我的灵感有相当的部分来自于梦境,来自于天马行空光怪陆离的梦,在那种潜意识主导的环境里,我骨子里的带的那些东西才能放肆的生长。
就像路边的杂草。
^野生
我从来不愿承认,自己写作的风格得自他人,但我确实受到了很多人的影响。
比如古龙,又比如郭敬明,还有许多我已经叫不上名字的作者作家。
我像杂交却品种不良的水稻,带着瘪小的种粒,倔强地朝着天空。
我对于事物特殊的敏感来自何处,我确实并不知晓,家里人大多开朗向上,独我心事优柔。
我甚至分不清,那究竟是敏感还是迟钝。
在我一个人的时候,我大多是没什么感情的。天气好就好,天气坏就坏,摔了跤就爬起来,一路顺利就平安到达终点。
就好像经典的公路电影,一路上有好有坏,有感动有无奈,有挫折有幸福,但最终还是要往前走下去。
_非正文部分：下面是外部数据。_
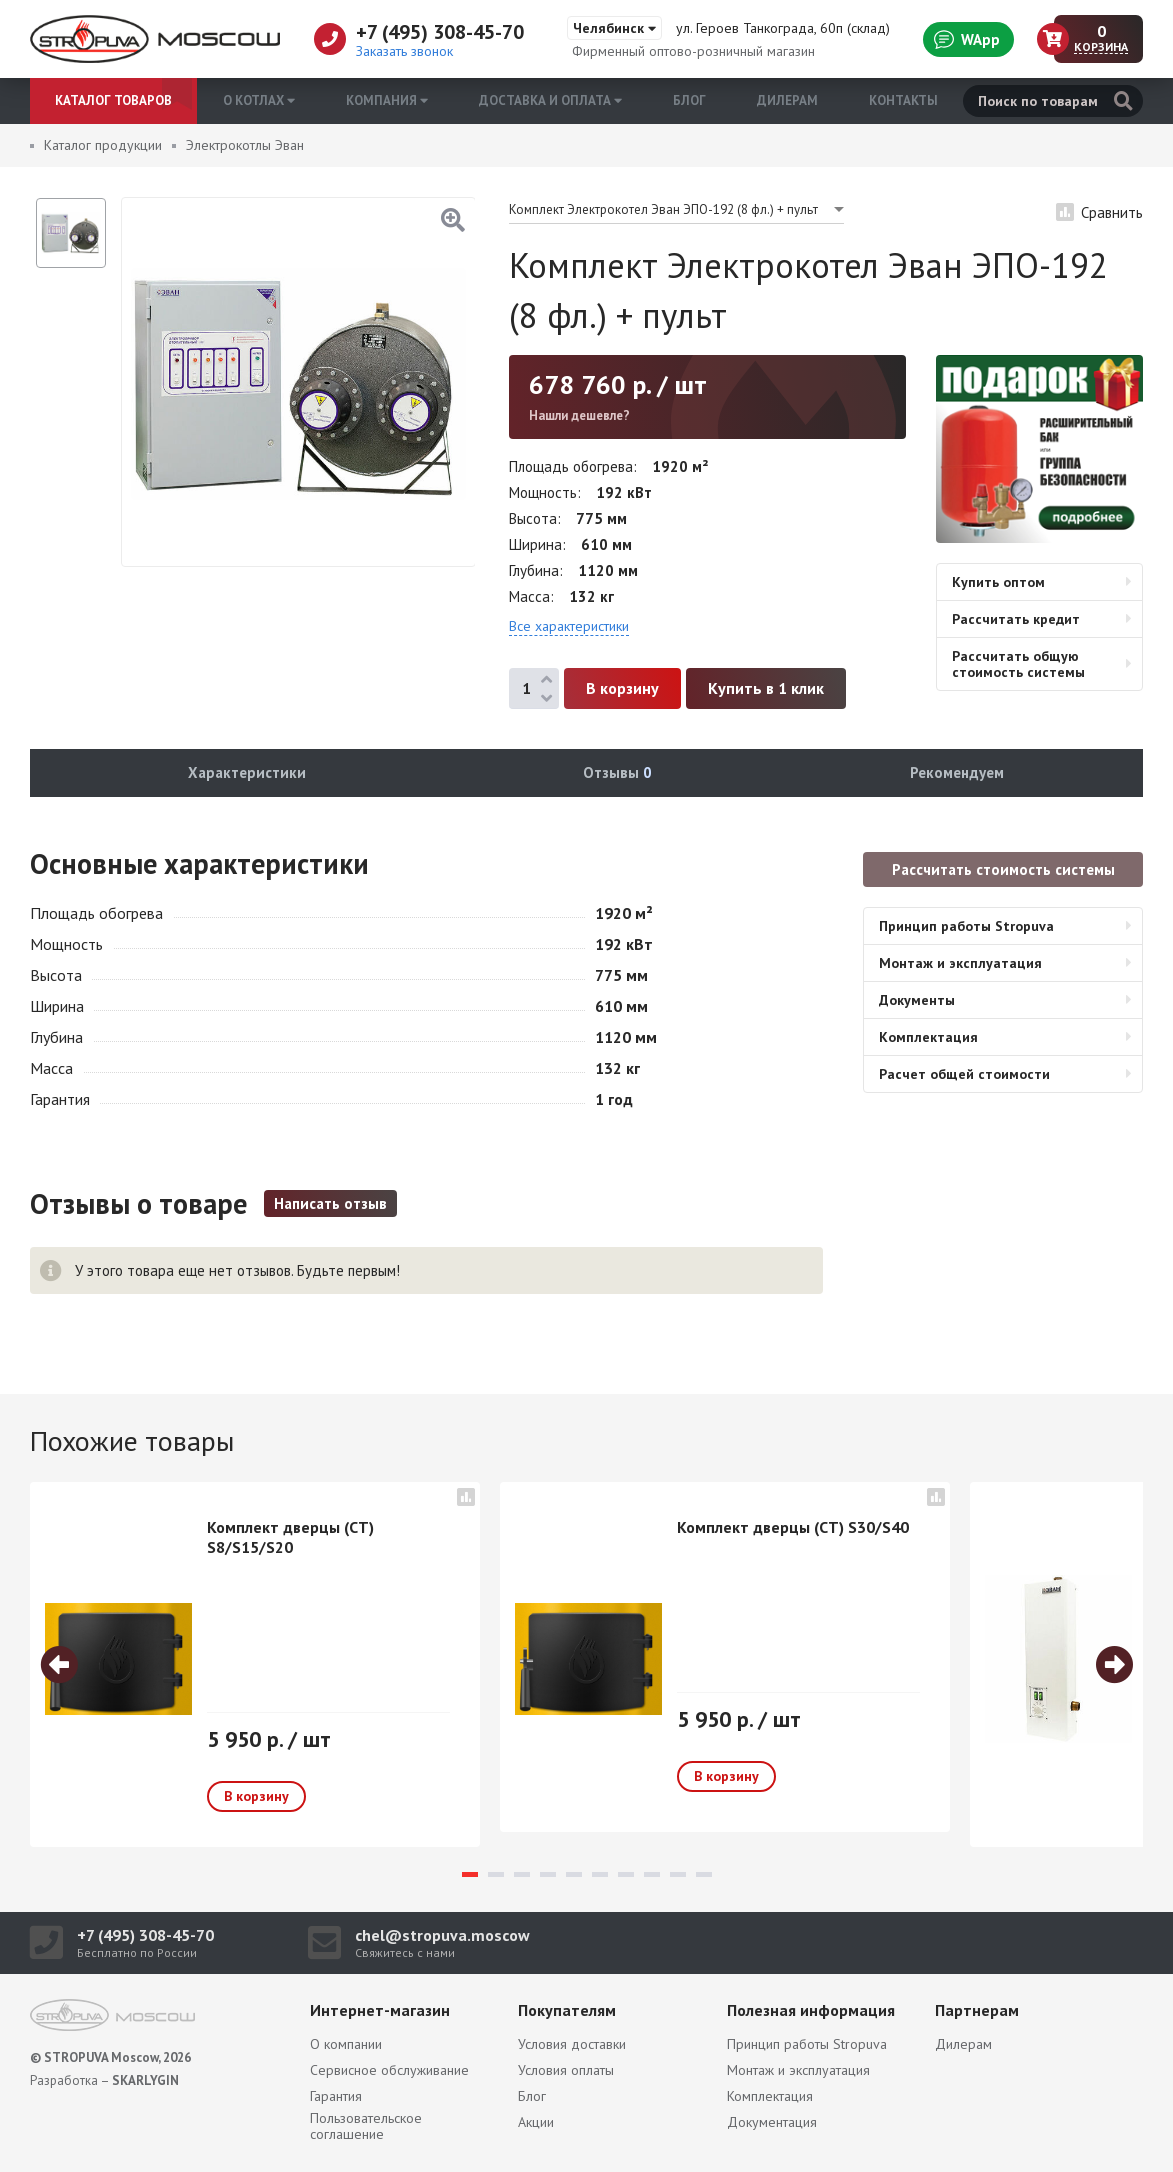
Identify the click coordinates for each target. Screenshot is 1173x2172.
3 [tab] (522, 1874)
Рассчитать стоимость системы (1003, 869)
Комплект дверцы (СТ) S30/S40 (793, 1527)
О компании (346, 2044)
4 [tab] (548, 1874)
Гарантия (336, 2096)
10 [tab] (704, 1874)
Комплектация (928, 1037)
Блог (689, 100)
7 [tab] (626, 1874)
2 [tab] (496, 1874)
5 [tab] (574, 1874)
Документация (772, 2122)
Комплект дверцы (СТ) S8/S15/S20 (290, 1537)
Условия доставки (572, 2044)
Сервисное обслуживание (389, 2070)
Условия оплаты (566, 2070)
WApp (967, 39)
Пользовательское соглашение (366, 2126)
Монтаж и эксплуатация (960, 963)
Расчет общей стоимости (964, 1074)
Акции (536, 2122)
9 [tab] (678, 1874)
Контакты (903, 100)
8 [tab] (652, 1874)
如同电影里最后一个镜头,落日慢慢洒在路上,背影模糊,消失在地平线的尽头。
^飞向水底
最近游泳的时候,一直在想一个词「沉溺」。
在无人的泳池里,我有时会游着游着突然停下,任凭自己慢慢沉下去。
天蓝色的池底,就像倾倒了的天空。
我会把这种沉没称为向着水底的飞行。
^怪东西
我总是觉得自己是个怪人,又说不出来哪里奇怪。
只是在有时面对这个世界的时候,会有种强烈的疏离感。
感觉自己并不属于这个世界,那种站在荒原四野茫茫无尽头的迷茫深深困扰着我。
我试着和他人描述我的感受,只是原本奇妙的感觉,出自口中后就像自加了一种癫狂的滤镜。
「啊,你好奇怪。」别人如是对我说。
是哦,我是个怪东西。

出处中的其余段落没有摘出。